2. Why the check for CHAR_BIT? One comment mentions that it would be more useful to check UINT8_MAX? Why is char even used here, when it's not guaranteed to be 8 bits wide? Why not just use uint8_t? I found this link to Google-Devs github. They don't rely on this check... Could someone please elaborate?

Answer 1

Why is a union needed to store the test case?

    The entire point of the test is to alias the array with the magic value the array will create.

Isn't uint32_t guaranteed to be able to hold 32 bits/4 bytes as needed?

    Well, more-or-less. It will but other than 32 bits there are no guarantees. It would fail only on some really fringe architecture you will never encounter.

And what does the assignment { { 0, 1, 2, 3 } } mean? It assigns the value to the union, but why the strange markup with two braces?

    The inner brace is for the array.

Why the check for CHAR_BIT?

    Because that's the actual guarantee. If that doesn't blow up, everything will work.

One comment mentions that it would be more useful to check UINT8_MAX? Why is char even used here, when it's not guaranteed to be 8 bits wide?

    Because in fact it always is, these days.

Why not just use uint8_t? I found this link to Google-Devs github. They don't rely on this check... Could someone please elaborate?

    Lots of other choices would work also.

Answer 2

The initialization has two set of braces because the inner braces initialize the bytes array. So byte[0] is 0, byte[1] is 1, etc.

The union allows a uint32_t to lie on the same bytes as the char array and be interpreted in whatever the machine's endianness is. So if the machine is little endian, 0 is in the low order byte and 3 is in the high order byte of value.
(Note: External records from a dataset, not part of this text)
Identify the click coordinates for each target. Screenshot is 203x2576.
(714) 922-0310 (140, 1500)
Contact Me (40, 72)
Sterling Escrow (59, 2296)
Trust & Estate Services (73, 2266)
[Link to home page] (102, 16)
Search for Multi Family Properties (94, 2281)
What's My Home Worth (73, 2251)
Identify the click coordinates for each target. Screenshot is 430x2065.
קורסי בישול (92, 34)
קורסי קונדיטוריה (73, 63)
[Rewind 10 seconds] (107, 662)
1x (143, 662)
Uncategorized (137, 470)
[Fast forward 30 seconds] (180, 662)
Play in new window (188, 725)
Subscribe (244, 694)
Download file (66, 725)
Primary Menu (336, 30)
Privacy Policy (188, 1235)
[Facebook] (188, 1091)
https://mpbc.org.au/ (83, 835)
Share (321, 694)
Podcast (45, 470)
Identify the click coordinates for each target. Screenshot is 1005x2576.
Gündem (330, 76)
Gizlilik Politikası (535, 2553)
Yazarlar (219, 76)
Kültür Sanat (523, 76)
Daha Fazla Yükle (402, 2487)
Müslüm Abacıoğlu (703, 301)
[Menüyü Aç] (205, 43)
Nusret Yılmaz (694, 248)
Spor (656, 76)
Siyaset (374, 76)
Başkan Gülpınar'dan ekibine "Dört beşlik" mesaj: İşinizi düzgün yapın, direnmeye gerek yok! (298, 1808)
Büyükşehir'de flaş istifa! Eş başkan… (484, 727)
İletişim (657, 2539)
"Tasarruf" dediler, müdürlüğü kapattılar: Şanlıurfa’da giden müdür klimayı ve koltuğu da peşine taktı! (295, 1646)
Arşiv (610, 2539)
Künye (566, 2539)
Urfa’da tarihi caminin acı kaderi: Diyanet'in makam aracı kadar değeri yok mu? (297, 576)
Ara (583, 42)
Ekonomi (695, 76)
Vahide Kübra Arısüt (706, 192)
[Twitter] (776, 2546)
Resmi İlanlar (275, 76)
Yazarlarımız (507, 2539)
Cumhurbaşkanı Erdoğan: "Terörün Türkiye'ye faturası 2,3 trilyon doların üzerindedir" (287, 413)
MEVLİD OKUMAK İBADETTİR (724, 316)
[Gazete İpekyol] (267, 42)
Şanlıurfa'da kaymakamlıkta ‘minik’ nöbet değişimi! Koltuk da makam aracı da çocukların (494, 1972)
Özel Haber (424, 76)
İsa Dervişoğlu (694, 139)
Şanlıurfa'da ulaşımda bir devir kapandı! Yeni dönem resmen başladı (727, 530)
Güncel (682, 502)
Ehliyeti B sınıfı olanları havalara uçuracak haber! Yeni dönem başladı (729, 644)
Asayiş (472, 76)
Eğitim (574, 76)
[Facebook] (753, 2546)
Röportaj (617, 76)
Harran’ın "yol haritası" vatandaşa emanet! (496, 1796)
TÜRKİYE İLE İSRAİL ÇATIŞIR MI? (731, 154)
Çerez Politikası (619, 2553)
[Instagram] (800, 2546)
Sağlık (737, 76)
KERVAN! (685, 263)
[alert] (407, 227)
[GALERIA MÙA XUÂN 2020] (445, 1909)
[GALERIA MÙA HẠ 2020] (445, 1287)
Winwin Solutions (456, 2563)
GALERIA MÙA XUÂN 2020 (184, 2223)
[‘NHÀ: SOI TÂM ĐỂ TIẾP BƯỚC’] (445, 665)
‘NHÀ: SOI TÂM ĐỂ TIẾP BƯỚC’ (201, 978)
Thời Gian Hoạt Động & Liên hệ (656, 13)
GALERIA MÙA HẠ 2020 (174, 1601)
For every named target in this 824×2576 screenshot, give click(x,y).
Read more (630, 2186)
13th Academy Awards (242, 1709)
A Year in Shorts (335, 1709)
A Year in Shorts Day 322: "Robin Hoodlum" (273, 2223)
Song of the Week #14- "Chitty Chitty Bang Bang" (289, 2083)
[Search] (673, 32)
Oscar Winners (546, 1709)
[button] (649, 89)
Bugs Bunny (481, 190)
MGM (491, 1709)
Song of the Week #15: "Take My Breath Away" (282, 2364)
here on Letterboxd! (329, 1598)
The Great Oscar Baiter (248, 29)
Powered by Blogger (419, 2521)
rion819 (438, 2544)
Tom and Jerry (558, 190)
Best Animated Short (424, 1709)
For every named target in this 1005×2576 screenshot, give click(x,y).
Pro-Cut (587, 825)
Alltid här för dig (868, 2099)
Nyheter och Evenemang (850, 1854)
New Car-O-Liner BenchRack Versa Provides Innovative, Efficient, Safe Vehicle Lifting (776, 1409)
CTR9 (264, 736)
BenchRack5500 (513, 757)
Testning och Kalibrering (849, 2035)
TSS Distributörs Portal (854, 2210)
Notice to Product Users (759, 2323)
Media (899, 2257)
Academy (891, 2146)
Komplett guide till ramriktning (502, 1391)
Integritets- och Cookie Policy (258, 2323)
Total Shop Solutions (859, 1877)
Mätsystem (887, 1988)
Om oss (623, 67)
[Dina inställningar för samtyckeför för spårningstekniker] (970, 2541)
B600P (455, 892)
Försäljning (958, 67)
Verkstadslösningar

Conversely, if the machine is big endian, 0 is in the high order byte and 3 is in the low order byte of value.

Answer 3

{{0, 1, 2, 3}} is the initializer for the union, which will result in bytes component being filled with [0, 1, 2, 3].

Now, since the bytes array and the uint32_t occupy the same space, you can read the same value as a native 32-bit integer. The value of that integer shows you how the array was shuffled - which really means which endian system are you using.

There are only 3 popular possibilities here - O32_LITTLE_ENDIAN, O32_BIG_ENDIAN, and O32_PDP_ENDIAN.

As for the char / uint8_t - I don't know. I think it makes more sense to just use uint_8 with no checks.